Oggi la Cgil riparte da lì promuovendo un osservatorio per mettere a fuoco l’illegalità e svelare la dimensione e il radicamento del fenomeno mafioso con indagini quantitative e qualitative. “Non un apparato per la convegnistica – chiarisce il segretario della Cgil milanese Onorio Rosati – ma una piattaforma per lavorare meglio al contrasto dell’infiltrazione delle mafie nel lavoro, anche per fornire strumenti nuovi alla magistratura”.

L’osservatorio si nutrirà del contributo della società per accumulare denunce, inchieste, numeri e orientamenti utili a costruire una mappatura dell’infiltrazione delle mafie nel tessuto economico della Lombardia. C’è già uno statuto, un direttivo e un comitato scientifico, e in cantiere anche delle proposte legislative.

“Vero obiettivo dell’osservatorio è riconquistare il valore dell’inchiesta sociale – spiega l’ex presidente della commissione parlamentare antimafia Francesco Forgione – anche per aiutare gli imprenditori a uscire dall’omertà, ormai così radicata anche al nord. In tribunale molti impresari negano il pagamento del pizzo, anche quando le telecamere svelano il contrario. L’osservatorio deve essere uno strumento di analisi delle trasformazioni economiche e sociali del sistema imprenditoriale, fondamentale per riconoscere le mafie”.

Carlo Smuraglia, ex parlamentare e oggi docente di diritto del lavoro, sul finire degli anni ’70 provò a istituire un comitato antimafia al Comune di Milano. Allora la ‘ndrangheta stava abbandonando la stagione dei sequestri di persona e cominciava a mettere le mani sui primi affari. Purtroppo l’esperienza del comitato non durò molto. “Ci ostacolavano in tutti i modi, c’era la tendenza a minimizzare. Ma già trent’anni fa le cosche agivano facendo leva sui bisogni delle fasce sociali più deboli e basando le loro attività su lavoro nero e caporalato. E la svolta imprenditoriale di questi anni era prevedibile, complice anche il silenzio delle banche che non denunciavano le irregolarità, anche se la legge glielo imponeva”.

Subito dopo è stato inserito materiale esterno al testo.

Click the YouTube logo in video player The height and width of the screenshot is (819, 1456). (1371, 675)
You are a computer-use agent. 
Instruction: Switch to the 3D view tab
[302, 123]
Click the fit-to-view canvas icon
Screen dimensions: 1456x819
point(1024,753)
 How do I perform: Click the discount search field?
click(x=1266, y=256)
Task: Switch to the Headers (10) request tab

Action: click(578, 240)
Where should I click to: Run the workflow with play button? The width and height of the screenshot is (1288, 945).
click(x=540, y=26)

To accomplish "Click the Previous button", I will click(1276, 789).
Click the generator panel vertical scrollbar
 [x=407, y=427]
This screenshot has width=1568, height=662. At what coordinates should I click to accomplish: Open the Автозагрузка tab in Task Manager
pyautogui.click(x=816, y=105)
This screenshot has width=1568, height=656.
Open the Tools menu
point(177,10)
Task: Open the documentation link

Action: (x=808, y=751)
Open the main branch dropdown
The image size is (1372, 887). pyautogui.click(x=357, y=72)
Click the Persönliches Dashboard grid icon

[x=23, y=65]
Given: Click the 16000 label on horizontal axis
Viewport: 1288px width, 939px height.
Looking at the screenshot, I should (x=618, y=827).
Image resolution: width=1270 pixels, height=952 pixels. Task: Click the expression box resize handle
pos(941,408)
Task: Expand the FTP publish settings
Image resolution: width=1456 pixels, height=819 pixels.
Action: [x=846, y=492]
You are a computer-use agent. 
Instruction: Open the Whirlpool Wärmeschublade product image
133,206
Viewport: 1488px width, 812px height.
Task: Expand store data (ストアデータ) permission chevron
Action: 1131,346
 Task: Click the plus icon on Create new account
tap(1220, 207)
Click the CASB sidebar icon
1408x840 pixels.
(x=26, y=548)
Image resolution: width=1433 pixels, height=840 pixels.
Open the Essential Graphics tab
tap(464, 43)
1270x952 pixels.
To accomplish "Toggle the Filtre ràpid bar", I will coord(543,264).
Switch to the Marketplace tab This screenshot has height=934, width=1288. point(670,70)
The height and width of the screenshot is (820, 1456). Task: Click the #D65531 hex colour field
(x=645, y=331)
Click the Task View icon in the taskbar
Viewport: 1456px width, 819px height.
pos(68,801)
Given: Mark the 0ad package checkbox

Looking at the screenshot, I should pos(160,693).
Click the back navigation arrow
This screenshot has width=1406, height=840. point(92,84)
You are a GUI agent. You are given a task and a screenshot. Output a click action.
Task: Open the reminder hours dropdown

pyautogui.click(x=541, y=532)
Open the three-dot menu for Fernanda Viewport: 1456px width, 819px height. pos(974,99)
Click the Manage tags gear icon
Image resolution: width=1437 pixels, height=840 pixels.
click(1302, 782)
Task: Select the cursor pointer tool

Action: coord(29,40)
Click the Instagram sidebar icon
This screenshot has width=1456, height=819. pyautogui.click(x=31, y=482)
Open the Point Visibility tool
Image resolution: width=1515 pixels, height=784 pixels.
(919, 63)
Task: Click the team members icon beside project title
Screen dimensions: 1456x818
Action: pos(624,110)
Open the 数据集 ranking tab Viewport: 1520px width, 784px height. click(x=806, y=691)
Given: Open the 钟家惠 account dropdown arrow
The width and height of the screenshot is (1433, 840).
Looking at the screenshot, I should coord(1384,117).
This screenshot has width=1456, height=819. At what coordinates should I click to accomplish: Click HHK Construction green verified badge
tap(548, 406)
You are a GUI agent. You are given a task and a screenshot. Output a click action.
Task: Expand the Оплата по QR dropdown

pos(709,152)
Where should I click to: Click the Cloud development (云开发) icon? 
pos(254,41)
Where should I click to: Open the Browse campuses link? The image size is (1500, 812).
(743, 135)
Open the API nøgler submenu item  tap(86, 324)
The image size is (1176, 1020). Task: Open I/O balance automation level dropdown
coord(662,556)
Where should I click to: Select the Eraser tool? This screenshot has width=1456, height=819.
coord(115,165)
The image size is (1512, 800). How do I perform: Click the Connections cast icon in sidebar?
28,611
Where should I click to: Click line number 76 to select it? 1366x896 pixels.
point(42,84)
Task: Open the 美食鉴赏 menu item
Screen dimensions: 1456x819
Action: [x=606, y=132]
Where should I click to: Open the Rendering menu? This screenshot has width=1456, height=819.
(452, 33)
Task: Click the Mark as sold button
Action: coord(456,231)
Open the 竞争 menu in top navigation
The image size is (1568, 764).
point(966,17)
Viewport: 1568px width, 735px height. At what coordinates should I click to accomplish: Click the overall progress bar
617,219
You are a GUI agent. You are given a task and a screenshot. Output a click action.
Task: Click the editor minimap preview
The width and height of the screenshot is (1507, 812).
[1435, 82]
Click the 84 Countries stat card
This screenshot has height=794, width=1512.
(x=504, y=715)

Il nuovo strumento potrebbe essere d’aiuto anche all’autorità giudiziaria, e a riconoscerlo è la stessa Anna Canepa, pubblico ministero in forza alla DNA. “Potrebbe aiutare a definire la mafiosità di singoli reati – spiega Canepa – che spesso sono considerati esterni alla criminalità organizzata. Ad esempio, a Genova, abbiamo avuto molte difficoltà nell’applicazione del 416/bis proprio perché non si è voluto riconoscere un giusto inquadramento e collegamento a reati collaterali come usura, estorsione e danneggiamento”.

Oggi che le mafie sono dentro le imprese, investono, riciclano, fanno affari in tutto il mondo per complessivi 120 miliardi di euro all’anno (dati DIA), mentre i beni confiscati sono appena il 3,8% del totale, la lotta dello Stato va allargata di più anche al fronte economico. Più e oltre di ciò che si sta facendo, e con nuovi strumenti, oltre a quelli già in campo. La repressione poliziesca non può bastare perché “dopo i boss di oggi verranno i figli dei boss, i nipoti, ci saranno nuovi imprenditori complici e altri spaventati” sottolinea Francesco Forgione. Un fronte comune nella lotta dovrebbe essere scontato, oltre che necessario, eppure non è passato molto tempo da quando il prefetto di Milano Gian Valerio Lombardi disse che in città e in Lombardia “la mafia non esiste”.

La storia, però, rivela il contrario.